*Work required:* Your answer should be the lines from the one with "You are a GUI" to the end of the data below, both included, exact and free of pictures.

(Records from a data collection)
-*-

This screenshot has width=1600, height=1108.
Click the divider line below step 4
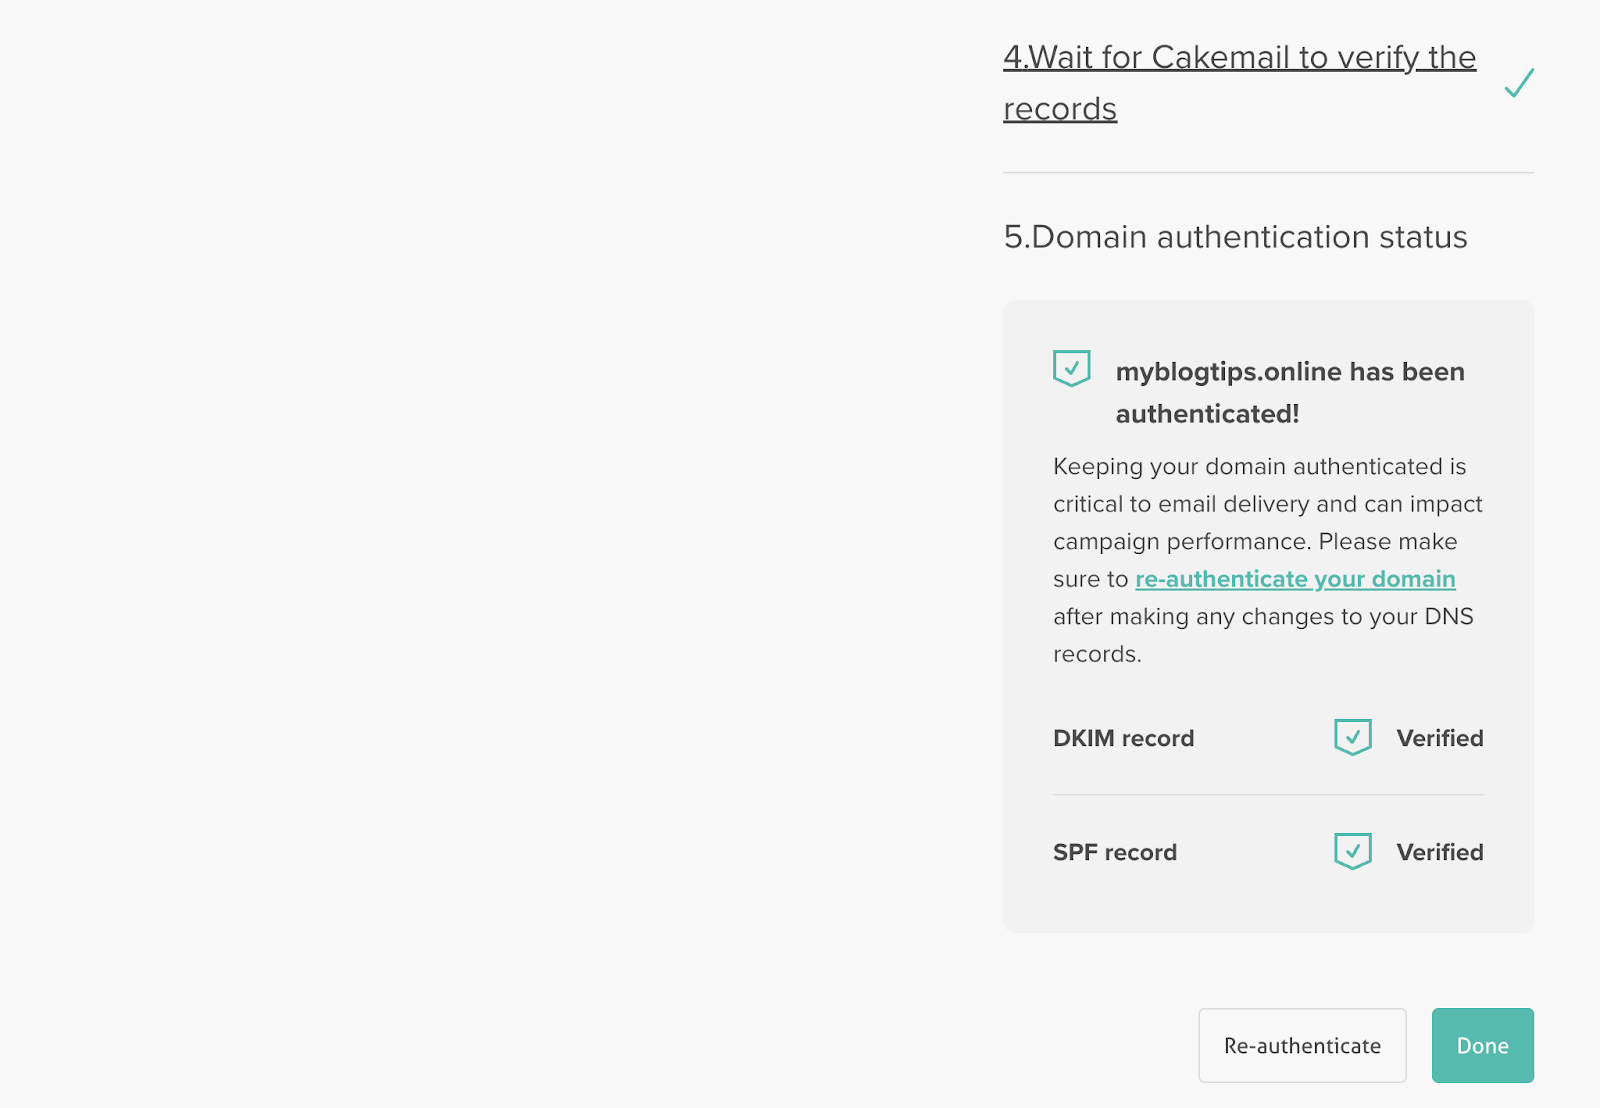pyautogui.click(x=1268, y=173)
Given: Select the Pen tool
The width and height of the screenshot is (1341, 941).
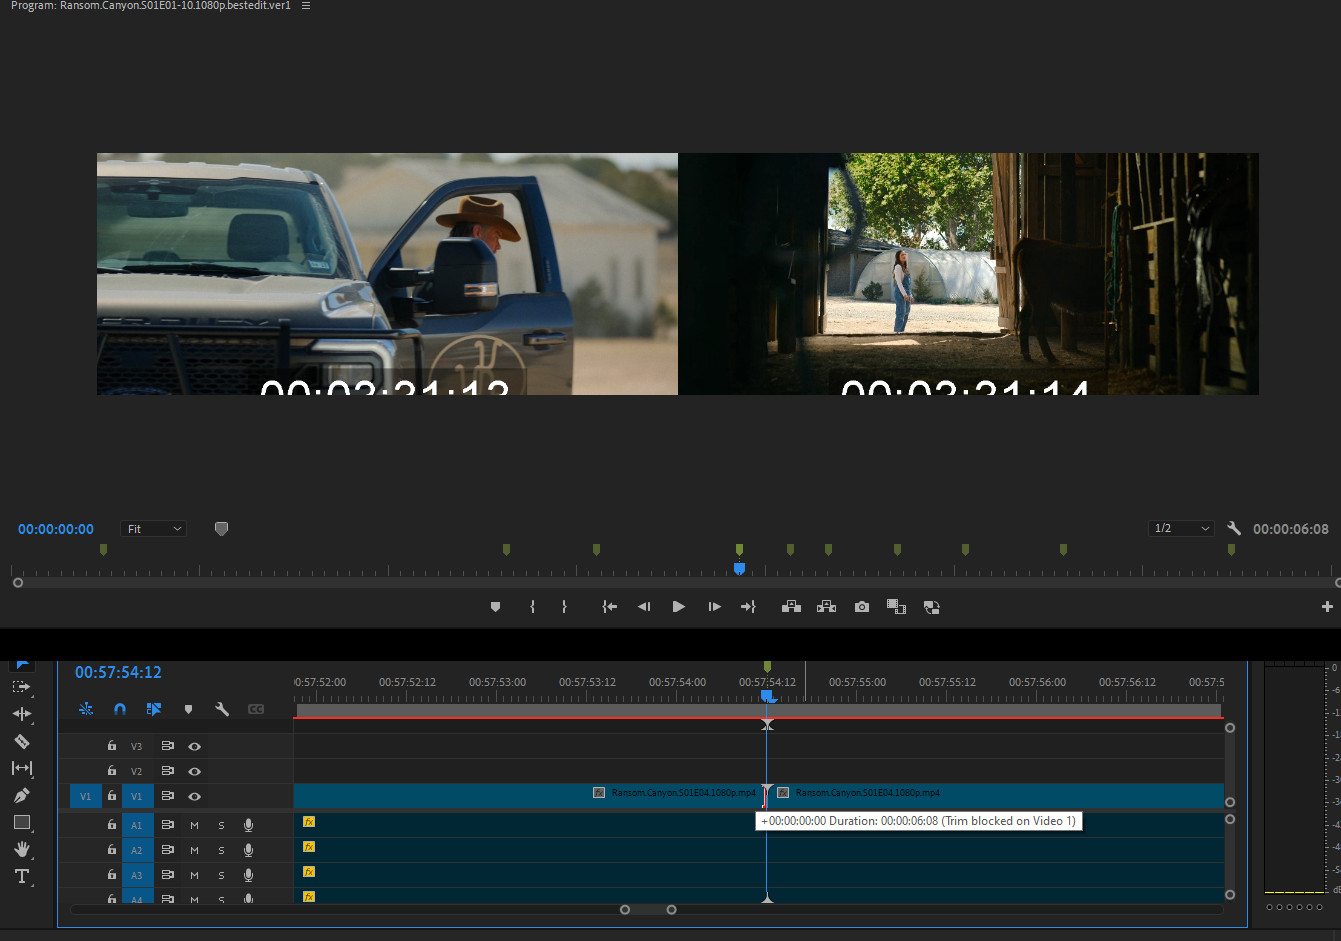Looking at the screenshot, I should coord(21,796).
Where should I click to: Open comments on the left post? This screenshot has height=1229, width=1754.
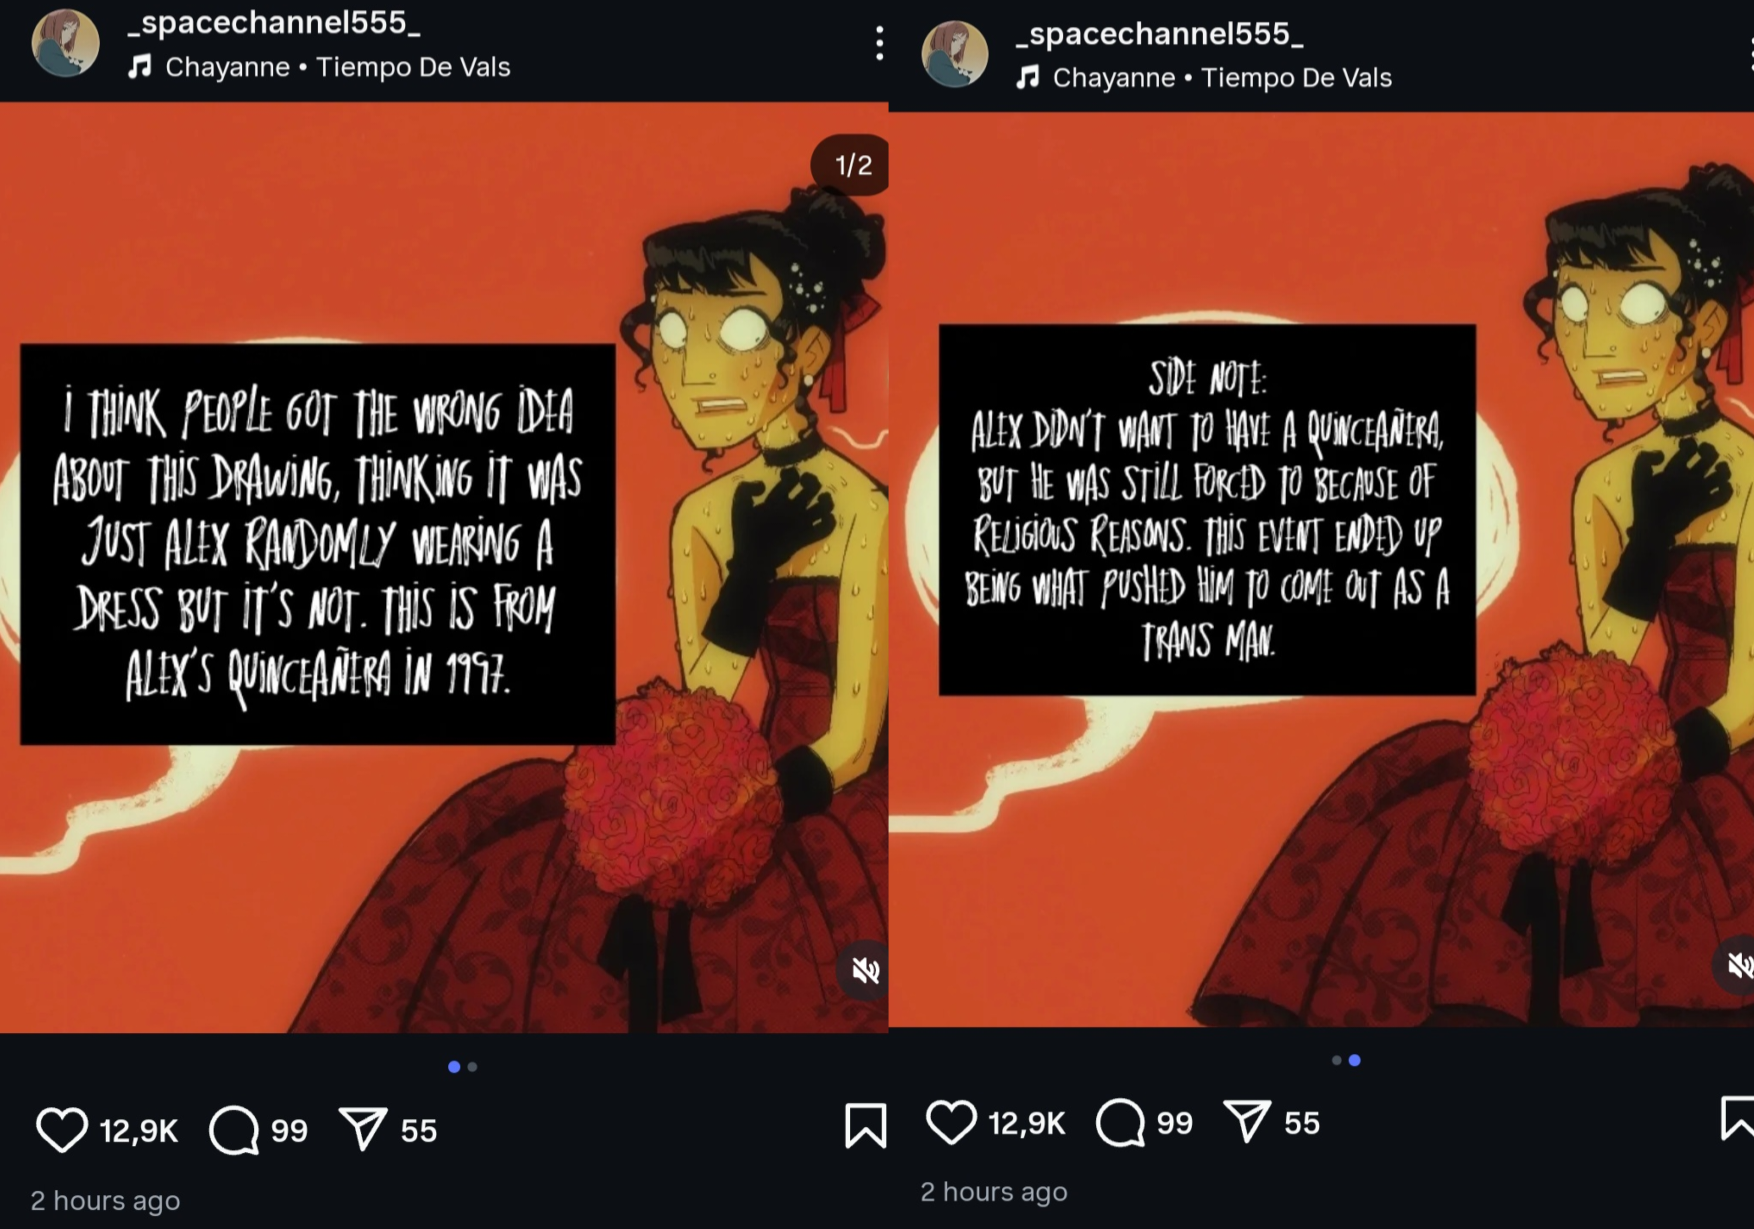pos(234,1130)
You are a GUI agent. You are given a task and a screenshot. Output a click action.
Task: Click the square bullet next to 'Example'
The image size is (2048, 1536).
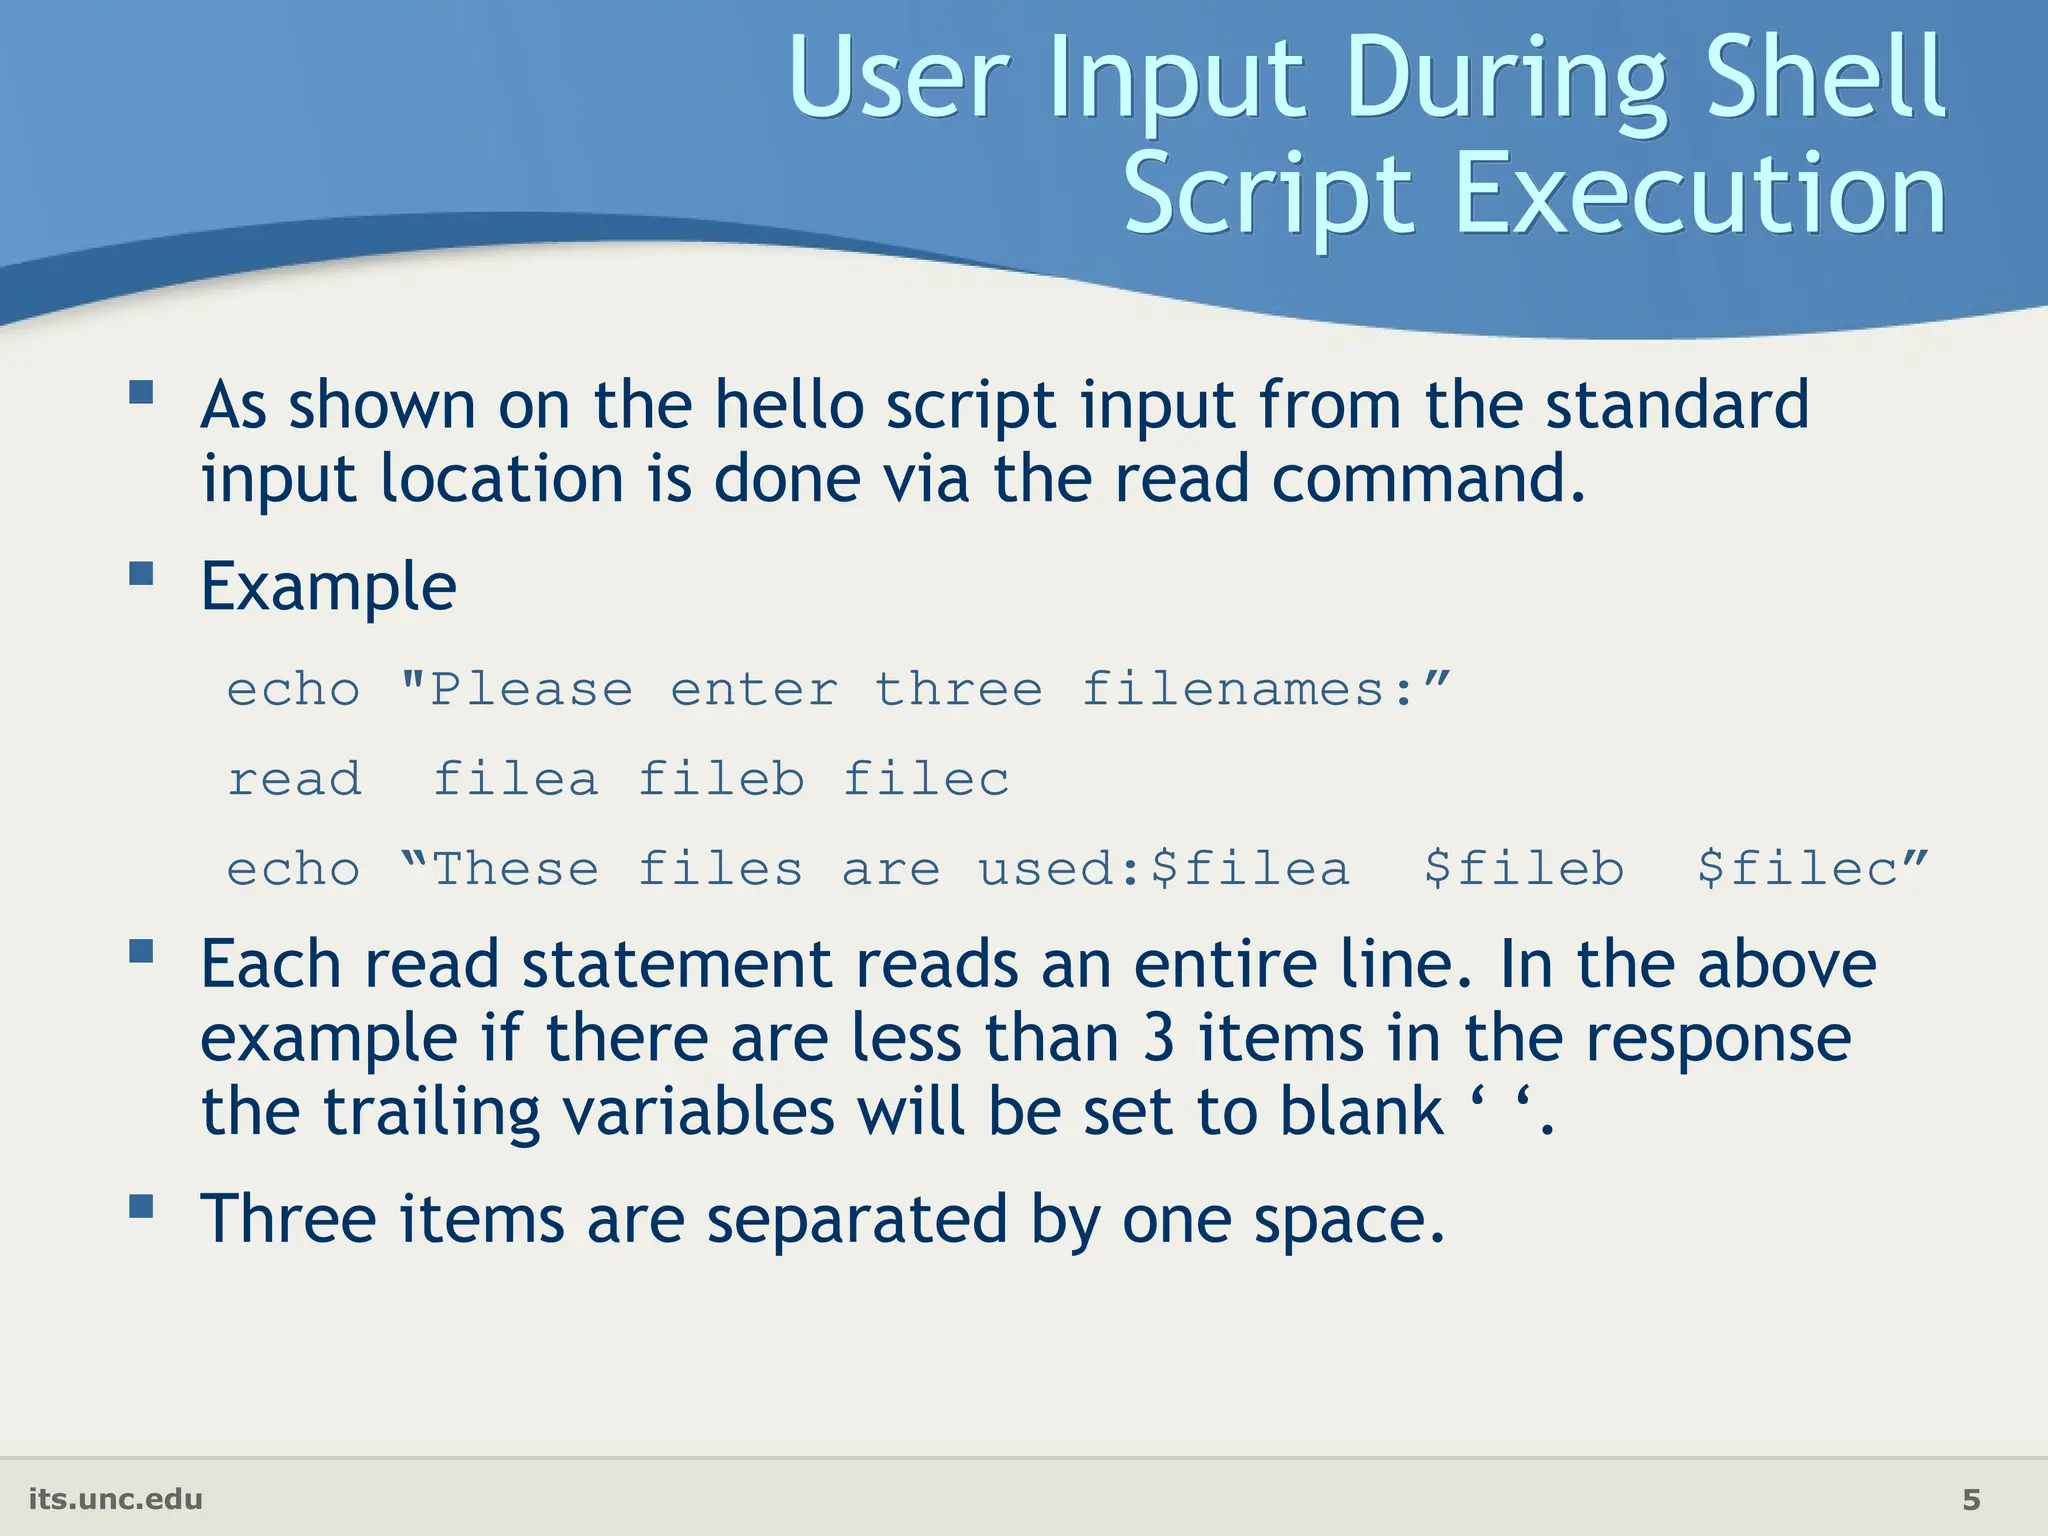[x=141, y=572]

-*-

*Worked solution:*
You are a GUI agent. You are given a task and a screenshot. Output a click action.
Task: Click the square bullet next to 'Example'
The image size is (2048, 1536).
[x=141, y=572]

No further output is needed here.